The Murgatroyd Ancestral Portrait Gallery
Ruddigore is Gilbert and Sullivan’s parody of Victorian melodrama, traditionally set in the Regency Period, decades before Gilbert and Sullivan’s time. Director Joe Andrews set the company’s cancelled 2020 and remounted 2022 productions of Ruddigore decades before our time, as a 1940s film from the golden age of cinema, with opening film credits and quotes from classic films of the period included in the dialogue.
One of the features of this reimagined production of Ruddigore was that Sir Despard had given his ancestor’s portraits to a museum in an effort to be rid of their ghosts.
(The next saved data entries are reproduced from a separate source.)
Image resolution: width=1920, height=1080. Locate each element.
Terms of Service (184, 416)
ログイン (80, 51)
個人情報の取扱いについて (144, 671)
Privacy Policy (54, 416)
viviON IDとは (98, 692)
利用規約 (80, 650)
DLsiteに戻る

Unfortunately, the scheme didn’t work as the museum sent him slides of the ancestor’s portraits and now the ghosts haunt him from the slide projector screen.
This concept required that all the ancestors have photos taken of their “portraits” which Sir Ruthven and Old Adam viewed from a slide projector onto a projector screen at the top of Act II.
The slides were also shown to the audience on the show drop during intermission. The slides included the ancestors’ names, birth and death dates.
Ancestor Portrait Photo Credit: Lee Stanford
“But what is a poor baronet to do, when a whole picture gallery of ancestors step down from their frames and threaten him with an excruciating death if he hesitate to commit his daily crime?”